## [Source text]
Member of the House of Lords
- Lord Temporal
- Life peerage 25 July 1998 – 1 December 2020

Personal details
- Born: Christopher Robin Haskins 30 May 1937 Dublin, Ireland
- Died: 26 March 2026 (aged 88)
- Party: Independent (since 2005); Labour Party (until 2005);
- Alma mater: St Columba's College, Dublin; Trinity College, Dublin;

= Christopher Haskins =

Irish businessman and peer (1937–2026)

Christopher Robin Haskins, Baron Haskins (30 May 1937 – 26 March 2026) was an Irish-born businessman and life peer, who was a member of the British House of Lords from 1998 to 2020.

==Early life==
Christopher Robin Haskins was born in Dublin, Ireland on 30 May 1937. The son of a Protestant farmer, he attended St Columba's College, Dublin, and Trinity College, Dublin, where was known as a student radical and member of the Campaign for Nuclear Disarmament. Graduating with an honours degree in modern history, he contemplated becoming a journalist but later joined De La Rue.

## [Material shown]
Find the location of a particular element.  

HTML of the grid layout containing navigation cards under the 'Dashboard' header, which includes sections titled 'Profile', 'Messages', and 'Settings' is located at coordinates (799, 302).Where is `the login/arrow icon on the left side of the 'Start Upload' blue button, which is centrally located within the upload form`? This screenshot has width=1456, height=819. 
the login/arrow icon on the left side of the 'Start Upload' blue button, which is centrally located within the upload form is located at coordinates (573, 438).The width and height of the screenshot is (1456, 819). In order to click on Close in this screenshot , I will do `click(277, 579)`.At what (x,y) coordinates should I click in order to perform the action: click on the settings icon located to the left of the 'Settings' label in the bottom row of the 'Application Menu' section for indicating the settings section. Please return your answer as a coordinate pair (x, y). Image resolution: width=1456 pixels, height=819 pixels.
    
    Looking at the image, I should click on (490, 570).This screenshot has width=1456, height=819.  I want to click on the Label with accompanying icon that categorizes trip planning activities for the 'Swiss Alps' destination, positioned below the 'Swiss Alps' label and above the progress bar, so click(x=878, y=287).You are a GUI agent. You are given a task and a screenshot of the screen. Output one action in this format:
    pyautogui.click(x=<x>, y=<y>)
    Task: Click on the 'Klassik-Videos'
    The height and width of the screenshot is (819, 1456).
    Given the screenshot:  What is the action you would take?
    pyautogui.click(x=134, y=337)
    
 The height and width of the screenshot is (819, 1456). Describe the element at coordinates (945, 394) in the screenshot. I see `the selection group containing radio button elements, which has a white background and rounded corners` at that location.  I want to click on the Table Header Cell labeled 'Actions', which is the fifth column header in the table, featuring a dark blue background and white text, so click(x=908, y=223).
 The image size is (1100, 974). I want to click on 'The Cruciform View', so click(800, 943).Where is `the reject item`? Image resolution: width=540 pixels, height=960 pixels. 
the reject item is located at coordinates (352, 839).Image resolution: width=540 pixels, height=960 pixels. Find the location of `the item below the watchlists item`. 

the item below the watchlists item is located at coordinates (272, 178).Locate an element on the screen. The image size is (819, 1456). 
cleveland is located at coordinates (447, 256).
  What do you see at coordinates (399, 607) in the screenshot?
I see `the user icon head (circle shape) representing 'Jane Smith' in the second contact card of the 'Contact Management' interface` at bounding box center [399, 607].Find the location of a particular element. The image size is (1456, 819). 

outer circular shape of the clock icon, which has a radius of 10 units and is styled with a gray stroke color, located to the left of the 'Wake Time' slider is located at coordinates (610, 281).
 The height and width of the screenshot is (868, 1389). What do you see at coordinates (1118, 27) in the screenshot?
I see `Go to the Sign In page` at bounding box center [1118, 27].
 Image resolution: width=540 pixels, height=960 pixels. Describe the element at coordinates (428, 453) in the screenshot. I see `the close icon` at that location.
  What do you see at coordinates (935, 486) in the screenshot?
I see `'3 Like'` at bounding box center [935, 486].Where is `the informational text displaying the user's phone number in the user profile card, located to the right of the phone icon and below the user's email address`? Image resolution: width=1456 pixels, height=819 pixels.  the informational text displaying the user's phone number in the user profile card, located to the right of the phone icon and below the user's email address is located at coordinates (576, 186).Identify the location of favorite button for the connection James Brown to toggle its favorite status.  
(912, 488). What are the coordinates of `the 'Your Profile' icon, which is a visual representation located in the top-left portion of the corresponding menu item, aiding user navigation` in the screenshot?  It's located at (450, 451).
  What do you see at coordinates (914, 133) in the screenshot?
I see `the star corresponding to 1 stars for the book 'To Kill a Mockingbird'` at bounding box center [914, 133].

## [Tasks to perform]
(A) Reproduce the Christopher Haskins text from "Member of the House" up to and including "and peer (1937–2026)".
(B) Continue the text about Christopher Haskins from where it stops.

## [Task-by-task outputs]
(A)
Member of the House of Lords
- Lord Temporal
- Life peerage 25 July 1998 – 1 December 2020

Personal details
- Born: Christopher Robin Haskins 30 May 1937 Dublin, Ireland
- Died: 26 March 2026 (aged 88)
- Party: Independent (since 2005); Labour Party (until 2005);
- Alma mater: St Columba's College, Dublin; Trinity College, Dublin;

= Christopher Haskins =

Irish businessman and peer (1937–2026)

(B)
==Career==
Haskins proposed to marry Gilda Horsley, whose father consented upon condition that Haskins joined the family business, Northern Dairies, based in Yorkshire, England. Haskins agreed and joined the company in 1962. Haskins foresaw the huge demand for good-quality prepared meals, and turned the company into Northern Foods, whose brands include Ski yoghurt and Bowyers sausages, while Marks & Spencer are the company's largest customer for ready meals. Haskins became a director in 1967, deputy chairman in 1974, and was chairman from 1980 to 2002.

==House of Lords==
Haskins was ennobled as a life peer with the title Baron Haskins, of Skidby, in the County of the East Riding of Yorkshire, on 25 July 1998. During 2001, at the height of the foot and mouth disease epidemic, he became Prime Minister Tony Blair's 'rural tsar'. Lord Haskins retired from the Lords on 1 December 2020.

In August 2005, it was revealed that Haskins had donated £2,000 to the campaign of Scottish Liberal Democrat Member of Parliament for Inverness, Nairn, Badenoch and Strathspey, Danny Alexander. Following an investigation, Haskins was expelled from the Labour party for this action. He subsequently sat as a crossbencher.

He was Chairman of the Better Regulation Task Force and a member of the New Deal Task Force. A pro-European, he was a leading member of the Britain in Europe campaign, the House of Lords European Sub-Committee, and was a former chairman of the European Movement. He was a fellow board member of Yorkshire Forward and also Chairman of the Council of the Open University. In 2016, he was chair of the Humber local enterprise partnership.

==Death==
Haskins died on 26 March 2026, at the age of 88.